HiHO...

> The reason is very simple. If you follow the discussions about OpenSSL's
> DN-handling then you understand my intention. If OpenSSL changes the
> names of an extension then we must only change the name in OpenSSL.pm. I
> think the best way is to have a hash with the original names and a hash
> with our names. So the question is only which names we should use for
> the hashs. EXT, EXT_OPENCA, EXT_OPENSSL ..., any ideas?

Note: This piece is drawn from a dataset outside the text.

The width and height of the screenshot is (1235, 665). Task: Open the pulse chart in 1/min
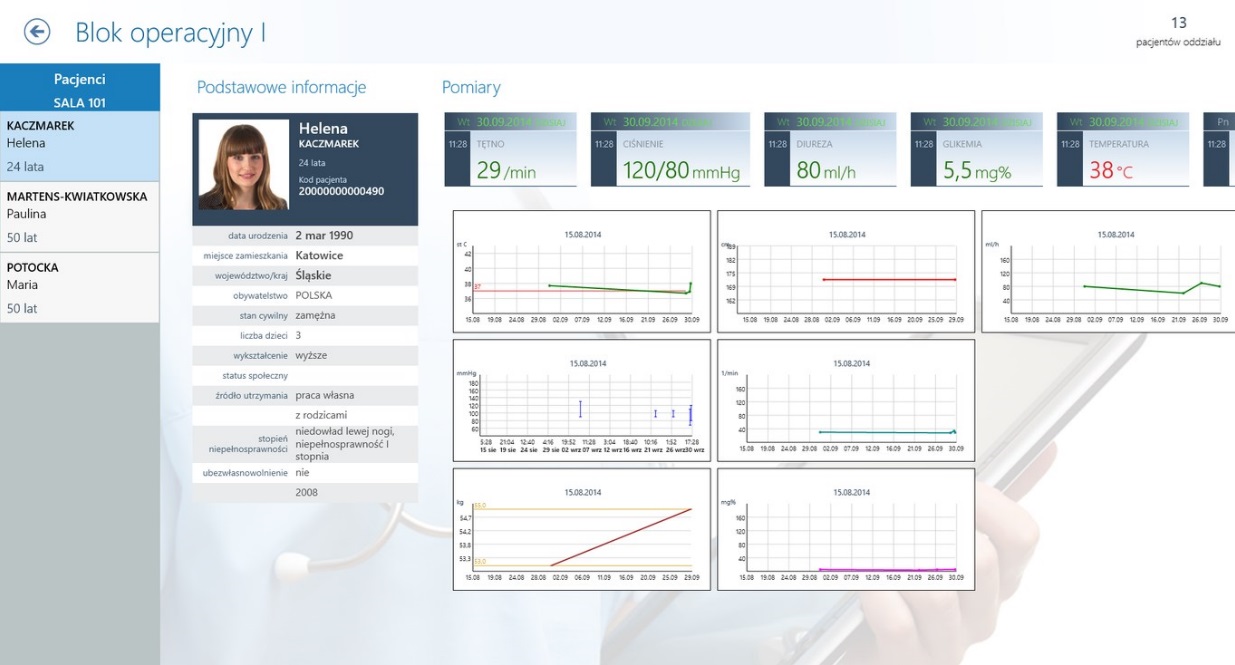coord(846,400)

O.K. i don't know this discussion, but i got the point. I think it sounds
good to have both hashes, so you have a central point, where you can do
changes for all applications, which refer to special extensions which are
known by name *and* you have a hash with all the original names, if you
e.g. want to display everything included in a certificate, which was not
created by yourself, and which maybe uses some extensions that are missing
in the hash with the constant abstract names. But i would find it
annoying, if you always would be restricted to the named extensions.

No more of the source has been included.